The presentation of Larry Summers at a recent IMF conference has generated a good amount of comments. While some of what he said was not completely new, the way he put together some of these ideas to present a fairly pessimistic view of the state of the US economy has led to a debate around the possibility of secular stagnation (see Krugman). Secular stagnation refers to the fact that some of the output losses during the crisis become permanent, the economy does not ever return to the previous trend.

But there was something else that Larry Summers discussed that I also find interesting: he referred to the fact that in previous expansions the US economy barely managed to reach full employment despite the existence of strong bubbles and excesses. This also leads to a pessimistic view of the recent years and not so much because of what happened after 2008 but what happened before 2008.

Here is some data and a story to make you share that pessimism: it is a fact that global real interest rates during the last expansion (2001-2007) were very low by historical standards. The main candidate to explain low real interest rates is the saving glut that Ben Bernanke referred to in his 2005 speech to describe the increase in the pool of global saving coming from Asia, Germany, Japan and oil producing countries. As saving increase, the world interest rate fell. In other countries (such as the US and some European countries), this led to an increase in spending and borrowing that resulted in an increase in global imbalances. 

But if what we saw in these years was an increase in the pool of saving that drove down interest rates we should expect investment to increase (as supply shifts we move along a downward slopping demand curve to find the new equilibrium price). And if investment increases we should expect an increase in growth rates. But none of this happened. In fact, investment not only did not go up but it was lower than what it had been in previous expansions as shown in the chart below (data is for the US economy).

When we compare the last four expansions in the US economy we can see that while the real interest rate kept going down (especially in the 2001-2007 expansion), investment rates remained flat or even declined. I have included the current expansion in the chart although is not comparable to the others as it has not finished yet.

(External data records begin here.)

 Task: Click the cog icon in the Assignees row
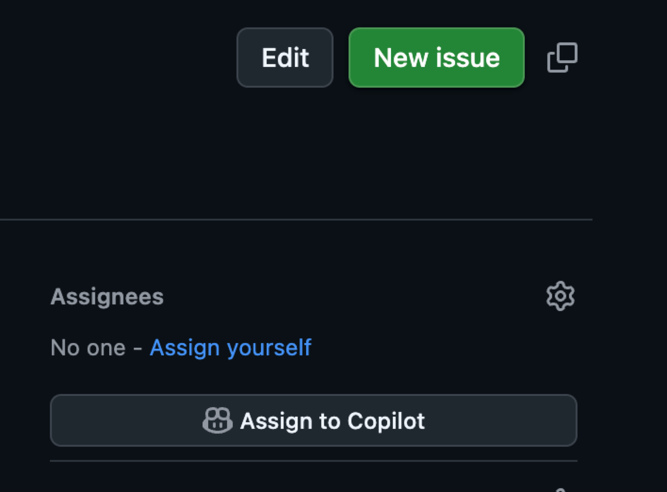point(560,296)
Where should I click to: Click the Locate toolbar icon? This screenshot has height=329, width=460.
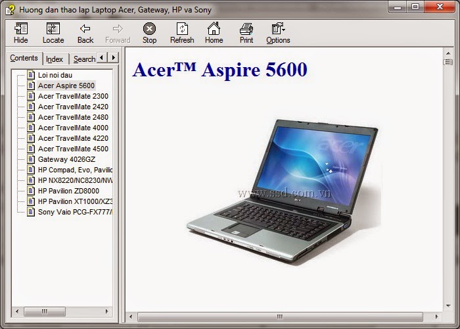[x=53, y=29]
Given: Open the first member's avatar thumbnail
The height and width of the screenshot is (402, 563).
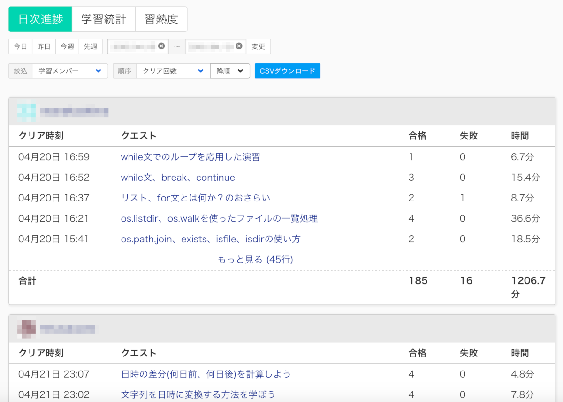Looking at the screenshot, I should pyautogui.click(x=26, y=112).
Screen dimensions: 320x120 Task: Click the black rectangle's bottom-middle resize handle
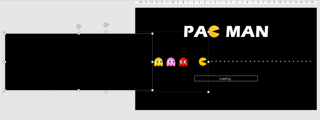click(x=79, y=90)
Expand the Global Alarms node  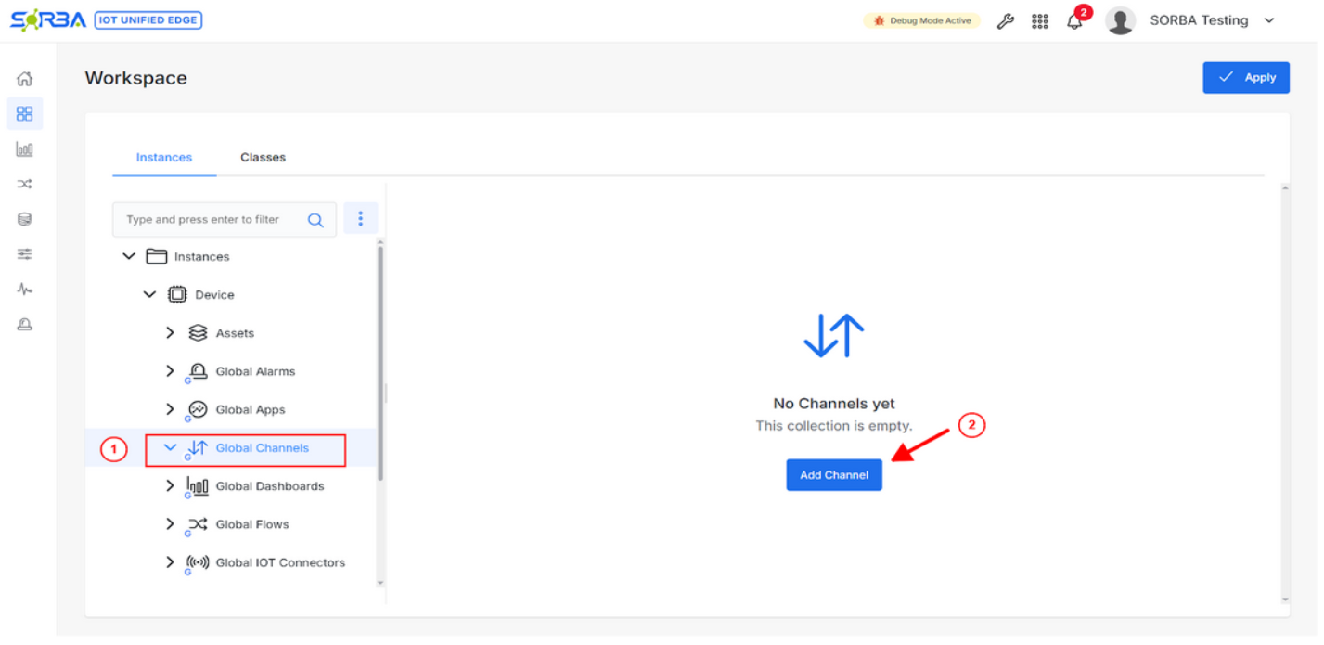[170, 371]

What happened to investment? Why didn't it go up as real interest rates fell and the pool of saving was increasing? I am not sure we have an answer to these questions but what the data suggests is that we are not just facing the negative consequences of a deep recession, we should also have some concerns about the strength of the recovery based on the weakness of investment in the previous expansion (once we take into account the low level of interest rates).

Antonio Fatás

P.S. Martin Wolf presents very similar arguments in today's FT.